What Needs to Be Protected?
It is important to be educated on each identifiable component of a PHI (protected health information) file. The information that must be protected includes:
- The patient’s name
- All telephone numbers and fax numbers
- All electronic mail addresses
- The patient’s Social Security number
- Any medical record number
- Any medical plan beneficiary number
- The patient’s pertinent information including birth date, date of death, admission date, discharge date, along with any date of appointments.
Security Versus Privacy Health Information
According to HIPAA, privacy is clearly defined as the patient’s right to avoid the disclosure of his or her individual medical health information. Medical facilities typically achieve the maintenance of security and privacy personal health information through extensive procedures and policies.

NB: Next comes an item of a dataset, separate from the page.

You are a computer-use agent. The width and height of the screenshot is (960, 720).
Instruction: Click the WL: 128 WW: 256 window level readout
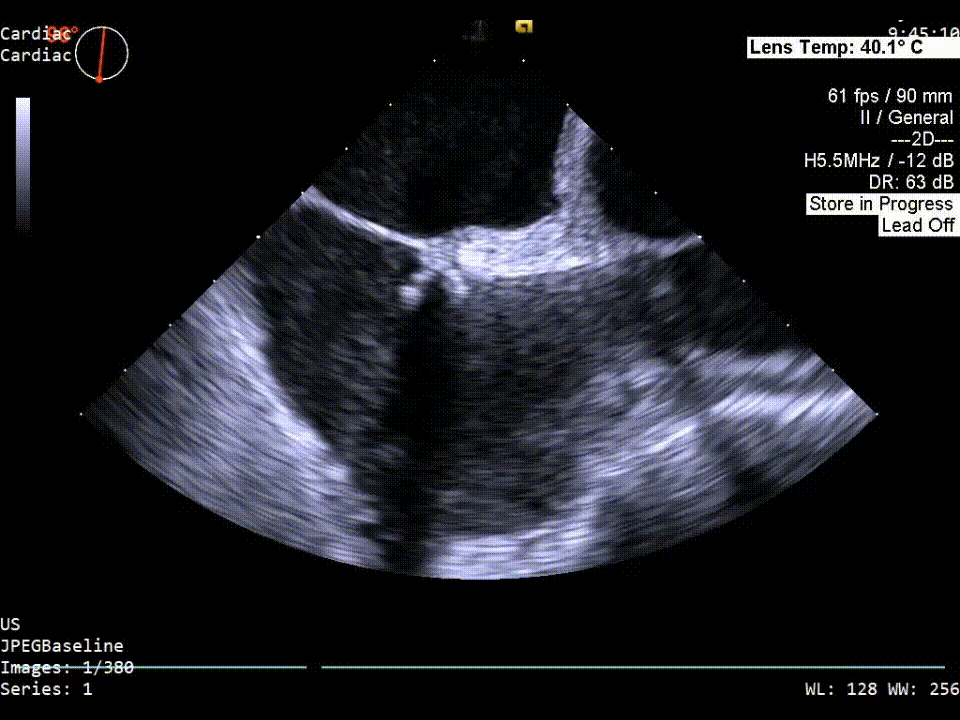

The medical facility will continually control who will have authorization to gain access to the patient’s data along with exactly how the patient information can be accessed. This includes any disclosure or access from a third party. All HIPAA privacy rules and regulations apply to every patient’s protected health information.
Alternatively, security is defined by HIPAA as a procedure, mechanism or process that is used to protect the privacy of all of the patient’s pertinent physical and mental health information. The security protocol will also include how access to the patient information is controlled, along with all of the safeguards in place. Security protection will provide safeguards against any unauthorized disclosure, destruction, loss or alteration of the protected health information. Traditionally, security protocols in the office are usually accomplished using technical and operational controls set in place by the physician.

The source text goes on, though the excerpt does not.